Machine Learning Backtesting: How SignalScope Gets Smarter Over Time

7 min readmachine-learningbacktestingmethodology

Most signal detection tools score signals once and move on. The scoring rules stay static until someone manually adjusts them. SignalScope takes a different approach: every signal's real-world outcome is tracked, measured, and fed back into a machine learning model that continuously refines how signals are scored, filtered, and staged. The platform gets smarter with every scan.

The feedback loop

The backtesting pipeline follows five steps: price snapshots, return computation, feature engineering, model training, and threshold optimization. Twice daily — at market open and close — automated price snapshots capture the current price of every validated ticker. Returns are then computed at 1, 3, 7, and 30 days after detection, building a growing time-series for each signal. Tolerance windows handle weekends and holidays: the 1-day return uses an 18-48 hour window, the 3-day return uses 54-120 hours, and so on. The system always picks the snapshot closest to the target time within these windows.

Feature engineering

Each signal in the dataset carries dozens of features: the number and type of sources, source weights, AI score, opportunity score, signal stage, P&D flag count, market cap, price, volume metrics, 52-week range position, sector, signal freshness, velocity, novelty indicators, and more. These features capture both the signal characteristics at detection time and the market context. The dataset grows with every scan, giving the model more examples to learn from.

XGBoost gradient boosting

The ML model uses XGBoost, a gradient boosted decision tree algorithm widely used in quantitative finance. XGBoost excels at finding non-linear relationships between features and outcomes — for example, that signals with a specific combination of source types, price ranges, and social velocity tend to outperform. The model is retrained periodically as the dataset grows, using standard train/test splits to validate that improvements generalize rather than overfit.

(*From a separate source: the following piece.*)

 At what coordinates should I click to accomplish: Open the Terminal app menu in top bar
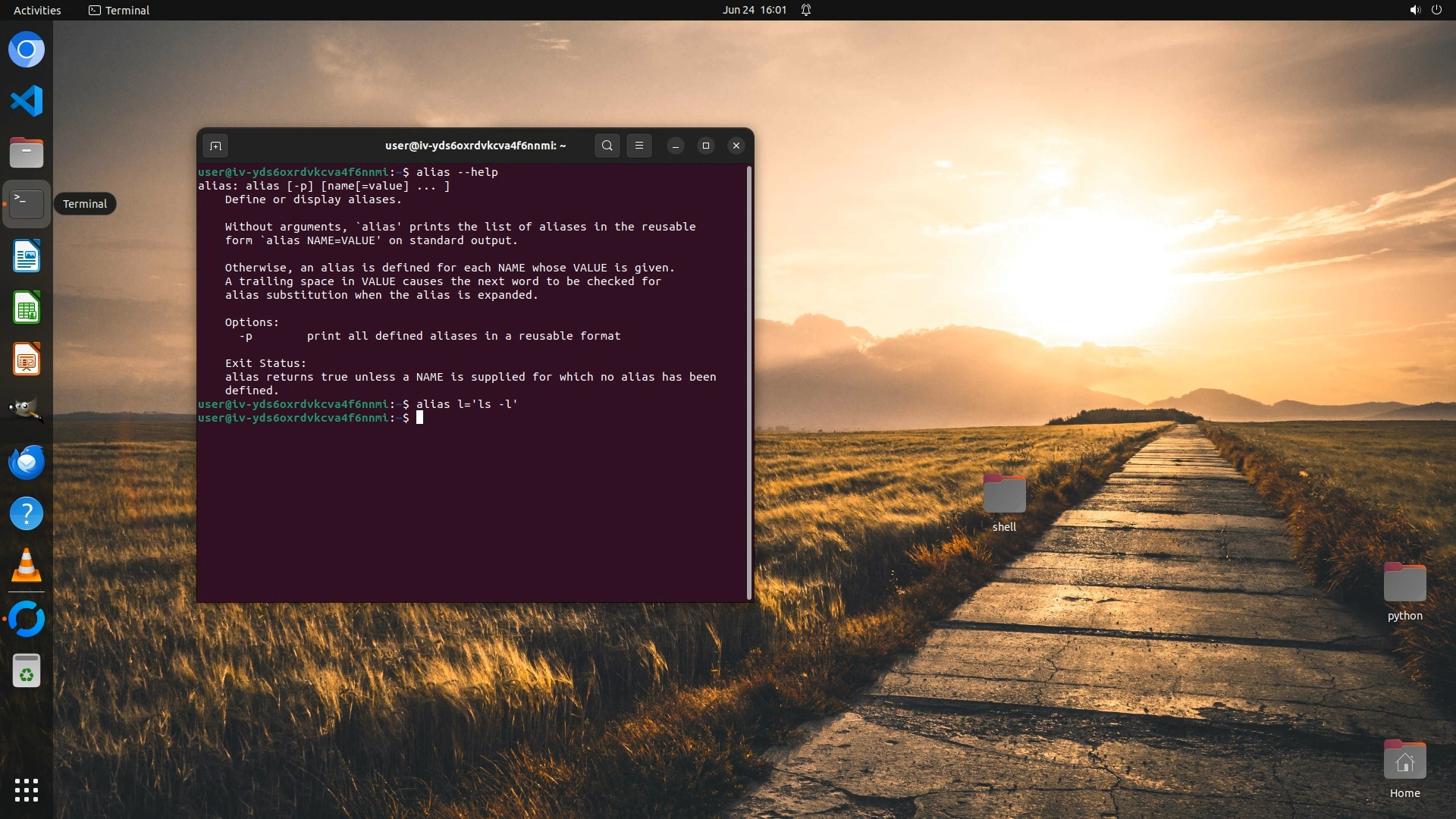coord(119,10)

SHAP analysis for interpretability

Raw model predictions are useful, but understanding why the model makes certain predictions is essential for improving the signal pipeline. SHAP (SHapley Additive exPlanations) provides a principled way to attribute each prediction to individual features. This reveals which factors are actually driving accuracy. For example, SHAP analysis might show that the combination of SEC insider purchases and volume spikes is a much stronger predictor than AI score alone. These insights directly inform which thresholds to adjust, which flags to add or remove, and how to weight different source types.

Closing the loop

The insights from XGBoost and SHAP flow back into the signal pipeline as concrete optimizations: adjusting AI score thresholds for stage assignments, refining P&D flag logic, reweighting sources, and tuning novelty bonuses. Each optimization is tracked in an experiment log with commit hashes, performance metrics, and descriptions of what changed. Over time, this creates a record of which changes moved the needle and which were noise — informing future iterations of the model and the pipeline.